Se le gite lasciano in me ricordi gradevoli ed indelebili, mi piace condividerle e riproporle agli amici. Fu così che, qualche anno dopo, si compose un gruppetto di amici pronti a fare un altro viaggio sul “Grande Trapezio”. A comporre il gruppo si presentarono oltre al sottoscritto, Al, Popi, Marco e Lucy; un quintetto che di neve ne aveva pestata in abbondanza e non si scomponeva difronte a forti dislivelli, a ripidi pendii e a portage importanti, il tutto condito con una buona dose di entusiasmo.
Questa volta il tratto da fare a piedi fu un po’ più corto e ci abbuonò duecento metri di dislivello: una sterrata e la guida ardimentosa di Al ci portarono a 1300 m, nei pressi di una baita; ne restavano solo più 300 di portage. Quando uscimmo sui terreni aperti, una stratificazione di nuvole alte rese l’ambiente grigio e triste. Fu solo quando arrivammo nei pressi del Vaccarone che la nuvolaglia incominciò a sfrangiarsi e, in seguito, a dileguarsi. L’umore della compagnia raggiunse lo stadio di “entusiasmosi multipla”, ulteriormente rafforzato dai terreni che stavamo percorrendo. Abbandonammo la linea morenica per addentrarci nell’ampio vallone che porta verso la Rocca d’Ambin. Più pendio che vallone; pendio che si faceva sempre più ripido man mano che salivamo, fino al punto in cui occorse fare un gran traverso verso destra, delicato per le barre rocciose sottostanti. Oltre il traverso giungemmo ad un’ampia sella pianoro, dalla quale Al, Popi e Marco proseguirono sui pendii terminali della Rocca d’Ambin, meta appartata ma assolutamente di grande rilevanza. Nel frattempo Lucy ed io avevamo adocchiato sulla destra una cima ampia a forma di grande cupola e di accesso semplice, il Gros Mouttet 3245 m. Curiosa montagna questa qua: apparentemente insignificante invece è assai rilevante per la sua parete ben riconoscibile vista da oriente. Avevamo sfondato la barriera virtuale dei duemila metri, quella dove, simbolicamente, suonano le campane dello scialpinista.

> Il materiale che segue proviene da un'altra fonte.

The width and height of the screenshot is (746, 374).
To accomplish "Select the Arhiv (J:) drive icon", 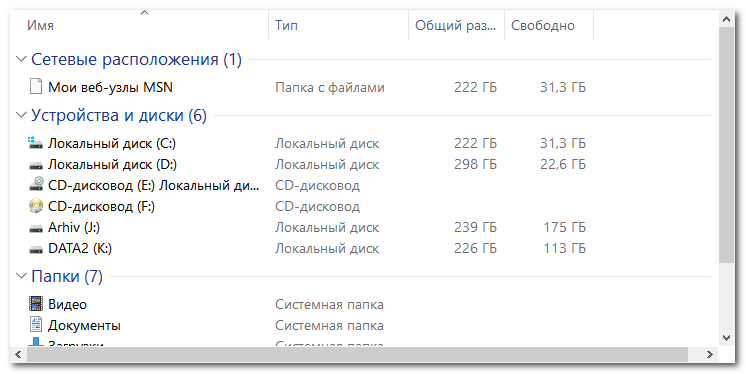I will (x=36, y=228).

Ben presto gli amici scesero con belle pennellate giù dalla Rocca e poi via, tutti insieme lungo questa interminabile discesa, che assaporammo divallando sui vasti pendii del Trapezio, con l’occhio che già cercava nuove linee per gite future. Raggiunti gli avvallamenti del Tiraculo, ci infilammo nel valloncello che si faceva sempre più stretto sino ad entrare nella boscaglia assai fitta ma che, per via di una neve portante, ci permise di scendere con passaggi obbligati e divertenti fino al punto in cui non restava che un modesto portage lungo la mulattiera d’accesso. Giunti all’auto vedemmo arrivare il proprietario della baita nei cui pressi avevamo parcheggiato. Arrivò munito di due bottiglie, un cavatappi e una toma di capra indimenticabile, come indimenticabile fu la gentilezza di questa persona e la gita che avevamo appena concluso.